Figure 5: Designing higher order multipliers from lower order multipliers: (a) Implementation of  $2M\times 2M$  multiplier using M×M multipliers. (b) Generation of product bits  $P_4$ ,  $P_5$ ,  $P_6$  and  $P_7$  using carry chain

proposed methodology utilizes accurate and approximate addition. The approximate multiplier Ca in Fig. 5(b), performs an accurate summation of the approximate partial products by using the associated carry chain. As shown in Fig. 5(b),  $PP_0 < 4 > -PP_0 < 7 >$  from  $A_L \times B_L$ ,  $PP_1 < 0 > -PP_1 < 3 >$  from  $A_H \times B_L$  and  $PP_2 < 0 >$   $-PP_2 < 3 >$  from  $A_L \times B_H$  are added in one single step to produce final product bits  $P_4 - P_7$  for an 8×8 multiplier. The O5 output of fourth LUT6 and Cout of carry chain in Fig. 5(b) are routed to next slice for generation of higher order product bits. The same process can be repeated for the implementation of arbitrary sizes of higher order multipliers. In the next section, we use approximate addition of the approximate partial products to obtain approximate multiplier Cc. An example for 8 × 8 multiplier is presented, but the same methodology can be followed to design arbitrary size of multiplier.

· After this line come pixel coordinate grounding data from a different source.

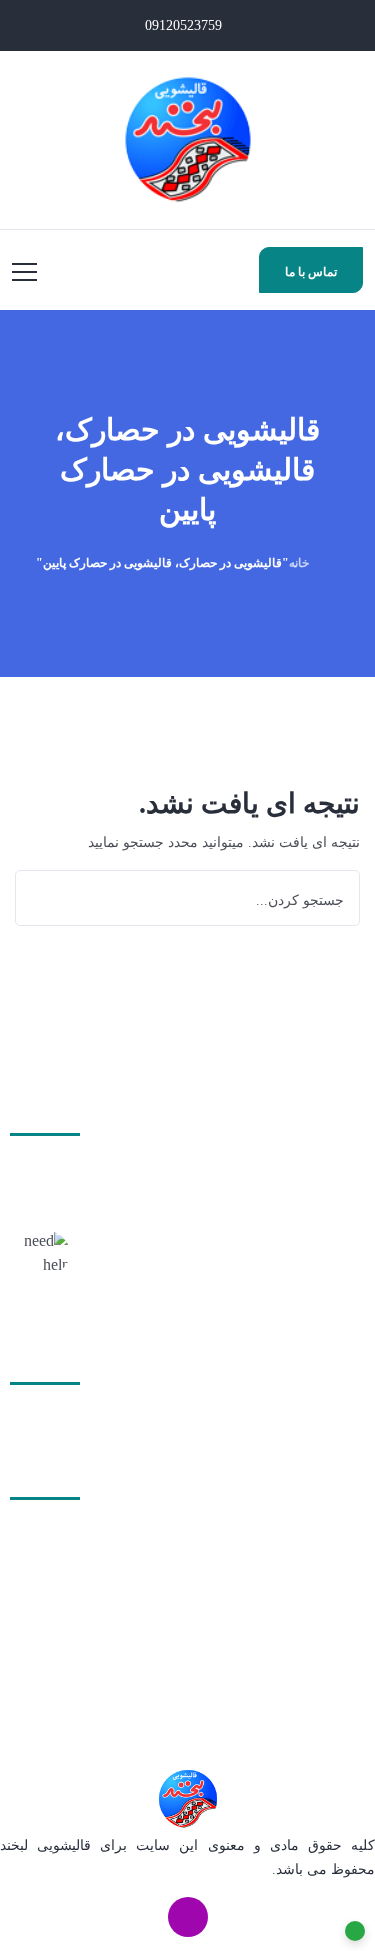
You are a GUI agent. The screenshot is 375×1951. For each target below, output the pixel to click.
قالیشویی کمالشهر (274, 1412)
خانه (299, 563)
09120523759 (185, 25)
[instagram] (188, 1917)
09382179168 (280, 1639)
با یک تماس (328, 1274)
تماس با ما (311, 272)
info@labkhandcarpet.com (192, 1670)
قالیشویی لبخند (45, 1845)
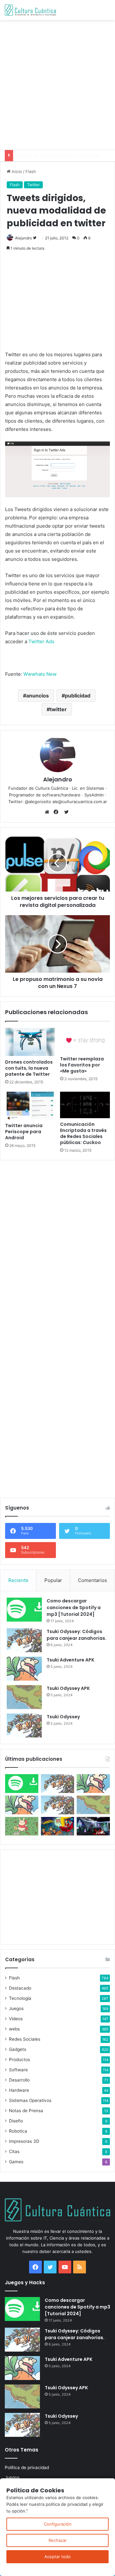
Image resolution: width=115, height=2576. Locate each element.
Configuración (58, 2524)
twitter (58, 709)
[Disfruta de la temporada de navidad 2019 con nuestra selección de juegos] (93, 1826)
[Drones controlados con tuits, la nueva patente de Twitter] (30, 1042)
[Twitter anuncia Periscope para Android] (30, 1105)
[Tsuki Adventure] (93, 1783)
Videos (16, 2018)
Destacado (20, 1988)
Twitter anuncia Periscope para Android (23, 1131)
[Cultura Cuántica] (30, 10)
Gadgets (17, 2049)
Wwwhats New (40, 674)
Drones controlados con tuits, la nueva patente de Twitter (29, 1068)
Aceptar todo (57, 2556)
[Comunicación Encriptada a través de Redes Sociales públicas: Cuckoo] (85, 1105)
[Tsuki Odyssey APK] (24, 1697)
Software (18, 2069)
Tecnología (20, 1998)
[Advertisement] (57, 83)
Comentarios (92, 1580)
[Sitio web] (48, 812)
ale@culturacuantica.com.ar (79, 801)
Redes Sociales (24, 2039)
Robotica (18, 2131)
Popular (53, 1580)
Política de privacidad (27, 2467)
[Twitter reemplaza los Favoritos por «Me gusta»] (85, 1040)
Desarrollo (19, 2080)
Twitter (33, 184)
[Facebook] (57, 812)
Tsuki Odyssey (63, 1717)
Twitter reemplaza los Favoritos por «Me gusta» (82, 1065)
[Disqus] (57, 1245)
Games (16, 2161)
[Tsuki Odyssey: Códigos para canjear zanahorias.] (24, 1640)
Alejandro (23, 238)
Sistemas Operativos (30, 2100)
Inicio (16, 171)
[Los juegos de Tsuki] (21, 1826)
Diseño (16, 2120)
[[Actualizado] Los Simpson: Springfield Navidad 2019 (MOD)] (57, 1826)
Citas (14, 2151)
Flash (31, 171)
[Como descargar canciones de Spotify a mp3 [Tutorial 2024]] (24, 1610)
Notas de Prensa (26, 2110)
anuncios (37, 695)
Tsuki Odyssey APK (68, 1688)
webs (14, 2028)
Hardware (19, 2090)
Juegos (16, 2008)
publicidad (77, 695)
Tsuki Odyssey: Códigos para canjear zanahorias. (76, 1634)
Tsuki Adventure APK (70, 1660)
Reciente (18, 1580)
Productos (19, 2059)
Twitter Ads (40, 641)
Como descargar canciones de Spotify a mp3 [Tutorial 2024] (74, 1607)
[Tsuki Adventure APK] (24, 1669)
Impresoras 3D (24, 2141)
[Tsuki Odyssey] (24, 1725)
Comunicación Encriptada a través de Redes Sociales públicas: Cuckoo (83, 1133)
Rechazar (58, 2540)
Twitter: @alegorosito (29, 801)
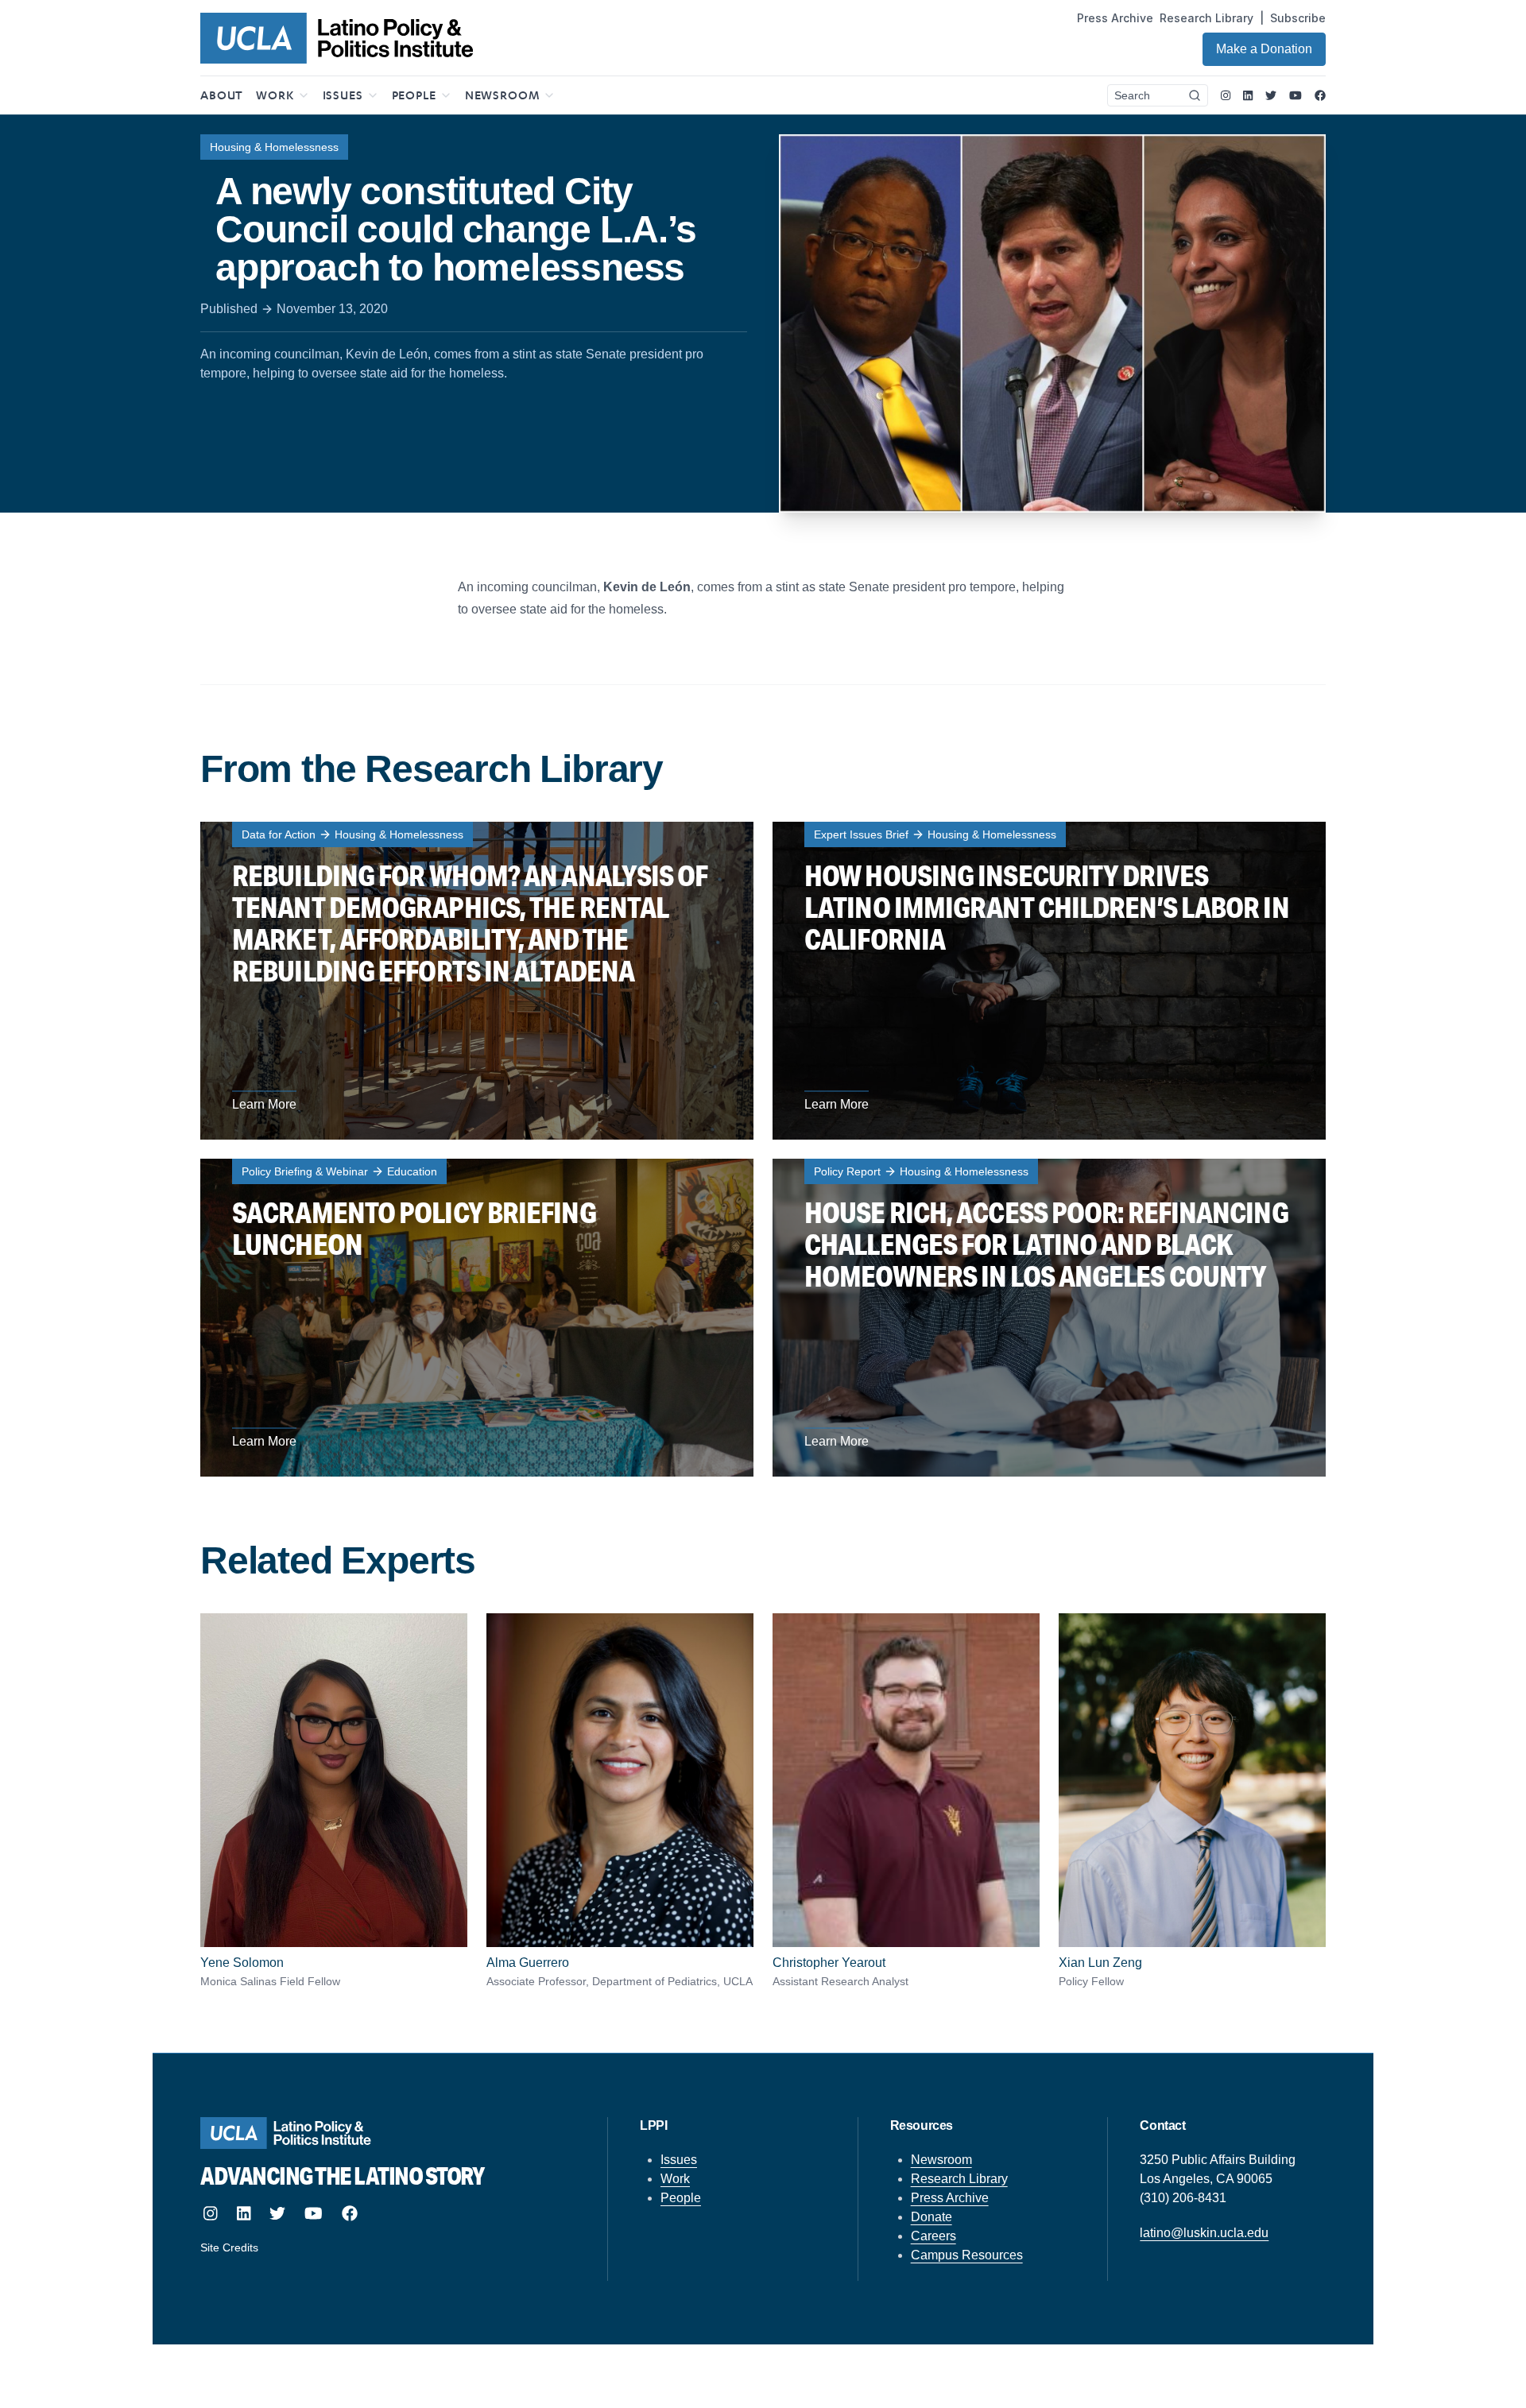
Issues (678, 2159)
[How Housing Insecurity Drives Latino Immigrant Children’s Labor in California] (1049, 981)
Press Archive (1115, 18)
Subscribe (1298, 18)
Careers (933, 2236)
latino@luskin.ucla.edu (1204, 2233)
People (680, 2198)
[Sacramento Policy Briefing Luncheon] (476, 1318)
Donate (931, 2217)
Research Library (1206, 18)
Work (675, 2178)
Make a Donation (1264, 49)
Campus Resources (967, 2255)
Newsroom (941, 2159)
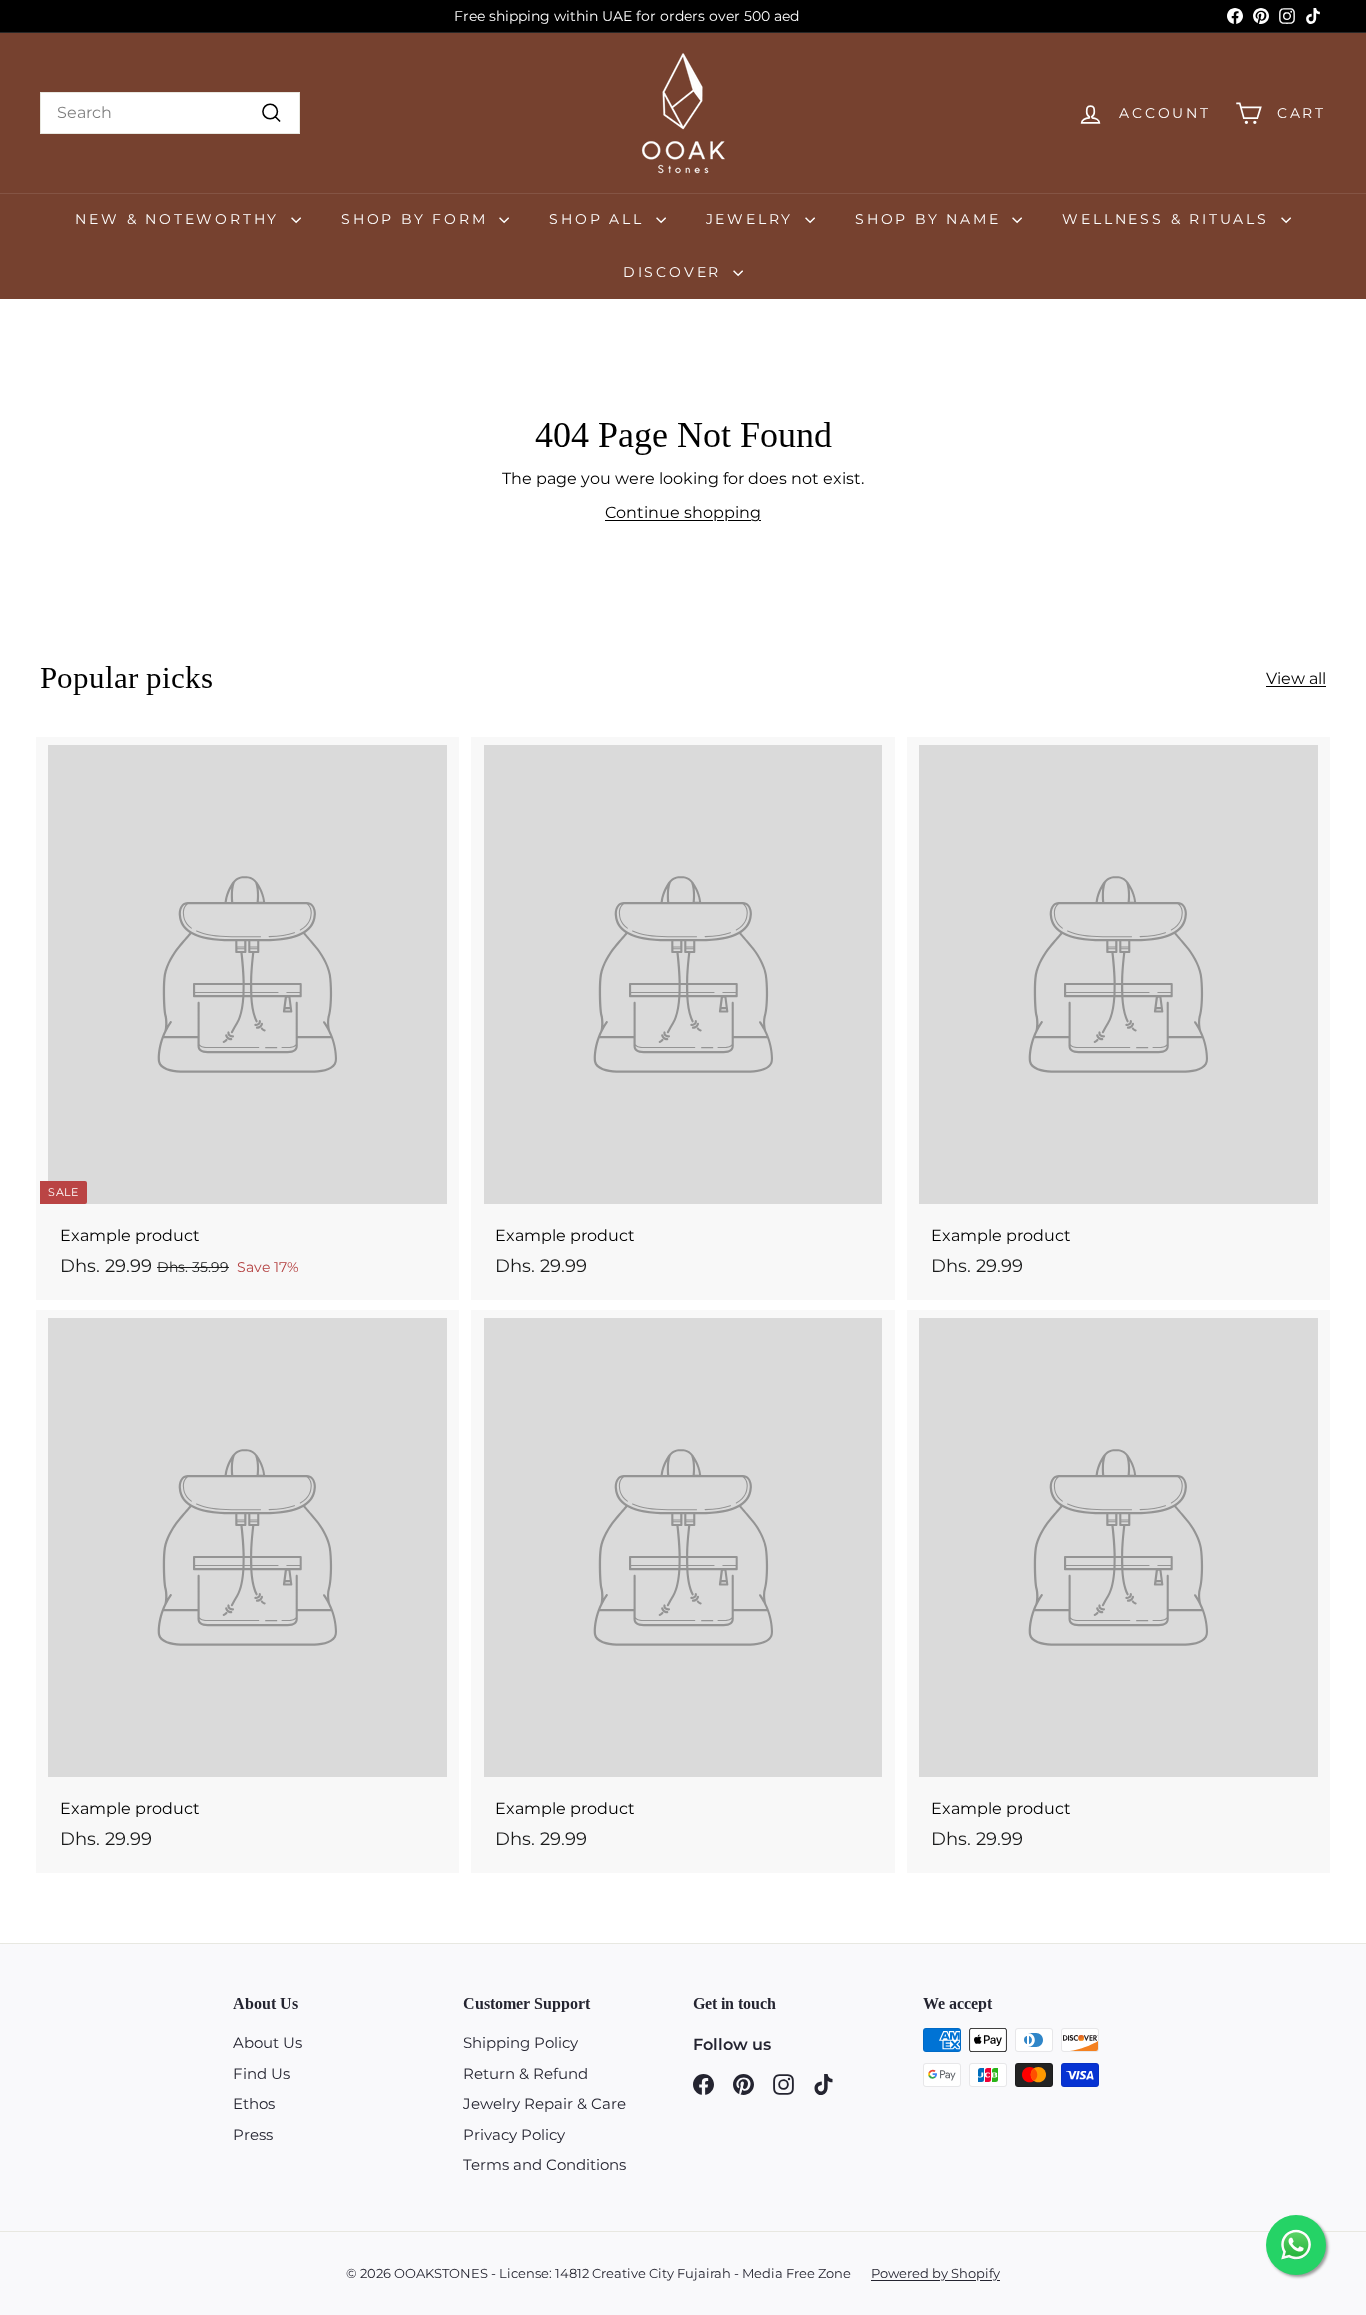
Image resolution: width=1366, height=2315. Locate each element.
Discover (675, 272)
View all (1296, 678)
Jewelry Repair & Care (544, 2103)
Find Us (261, 2073)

## 4.1 8 × 8 Approximate Multiplier Cc: Approximate Summation of Partial Products

For further improving the performance of the  $8 \times 8$  multiplier, a *highly-inaccurate* approximation has been applied on the partial products summation, as shown by the blue dotted boxes in Fig. 6. All partial products are added using LUTs but without using carry-out from the preceding bit locations. The four least and most significant product bits are obtained without using addition, as shown in Fig. 6. The result of this highly-inaccurate approximate addition

also signifies the high output accuracy of our basic  $4\times4$  approximate multiplier. By utilizing sophisticated approximate addition, higher order approximate multipliers with higher output accuracies and area gains than those achievable with Cc can be obtained.

To characterize the proposed multipliers, a detailed analysis in terms of maximum error magnitude, number of error occurrences, number of maximum error occurrences, average error, area requirements, worst case latency, EDP requirements, output visual quality and peak signal to noise ratio (PSNR) values of approximate multipliers is presented in the next section.

#### 5 RESULTS & DISCUSSION

### 5.1 Experimental Setup and Tool Flow

All presented multipliers have been implemented in VHDL and synthesized for 7VX330T device of Virtex-7 family using Xilinx Vivado 17.1. For EDP calculations, Vivado Simulator and Power Analyzers have been used. EDP and output accuracies of all proposed multipliers have been calculated for a uniform distribution of all input combinations. We compare the proposed multipliers for performance gains and output accuracies with W [19], K[6], library of 8-bit approximate multipliers EvoApprox8b[17], precision reduced 4×4 and 8×8 multipliers with three and four LSBs rounded to zero respectively, and Xilinx accurate multiplier IP[20].

The designed multipliers have also been implemented for the image smoothing accelerator of the SUSAN application to record the area savings offered by our novel approximate multipliers.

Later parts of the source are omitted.